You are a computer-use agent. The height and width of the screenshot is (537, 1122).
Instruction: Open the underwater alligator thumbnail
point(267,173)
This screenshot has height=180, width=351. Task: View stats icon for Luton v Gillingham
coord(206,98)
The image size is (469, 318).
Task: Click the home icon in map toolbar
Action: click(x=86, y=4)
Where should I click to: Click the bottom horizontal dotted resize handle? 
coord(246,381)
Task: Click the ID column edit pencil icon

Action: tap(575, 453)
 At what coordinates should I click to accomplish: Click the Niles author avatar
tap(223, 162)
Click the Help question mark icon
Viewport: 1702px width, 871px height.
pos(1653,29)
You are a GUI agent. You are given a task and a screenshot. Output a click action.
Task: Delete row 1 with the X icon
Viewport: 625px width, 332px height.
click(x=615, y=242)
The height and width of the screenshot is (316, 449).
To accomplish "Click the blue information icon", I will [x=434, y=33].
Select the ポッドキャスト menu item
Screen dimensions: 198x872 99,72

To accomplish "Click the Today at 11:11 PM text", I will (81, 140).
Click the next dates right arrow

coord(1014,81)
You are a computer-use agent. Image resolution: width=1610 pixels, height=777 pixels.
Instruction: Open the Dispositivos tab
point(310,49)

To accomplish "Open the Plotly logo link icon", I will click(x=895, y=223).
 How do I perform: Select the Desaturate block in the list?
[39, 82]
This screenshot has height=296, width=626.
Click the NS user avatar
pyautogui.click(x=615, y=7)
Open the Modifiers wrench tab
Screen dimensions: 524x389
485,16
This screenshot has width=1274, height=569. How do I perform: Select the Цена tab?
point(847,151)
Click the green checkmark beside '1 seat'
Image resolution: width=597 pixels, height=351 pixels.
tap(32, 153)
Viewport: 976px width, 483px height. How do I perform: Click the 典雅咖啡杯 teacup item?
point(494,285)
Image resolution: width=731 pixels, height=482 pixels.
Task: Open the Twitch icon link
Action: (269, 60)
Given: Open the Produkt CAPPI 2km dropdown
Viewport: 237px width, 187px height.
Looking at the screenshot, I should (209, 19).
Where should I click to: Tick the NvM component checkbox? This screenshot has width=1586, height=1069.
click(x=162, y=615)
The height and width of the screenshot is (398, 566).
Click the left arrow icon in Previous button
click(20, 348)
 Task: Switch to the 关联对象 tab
#####
## Work required
The expected result is an exact transcription of the lines from the one containing "Image resolution: width=597" through the end of the records above; please include both ends.

## Response to the exercise
Image resolution: width=597 pixels, height=351 pixels.
tap(32, 153)
Viewport: 976px width, 483px height. How do I perform: Click the 典雅咖啡杯 teacup item?
point(494,285)
Image resolution: width=731 pixels, height=482 pixels.
Task: Open the Twitch icon link
Action: (269, 60)
Given: Open the Produkt CAPPI 2km dropdown
Viewport: 237px width, 187px height.
Looking at the screenshot, I should (209, 19).
Where should I click to: Tick the NvM component checkbox? This screenshot has width=1586, height=1069.
click(x=162, y=615)
The height and width of the screenshot is (398, 566).
Click the left arrow icon in Previous button
click(20, 348)
 Task: Switch to the 关联对象 tab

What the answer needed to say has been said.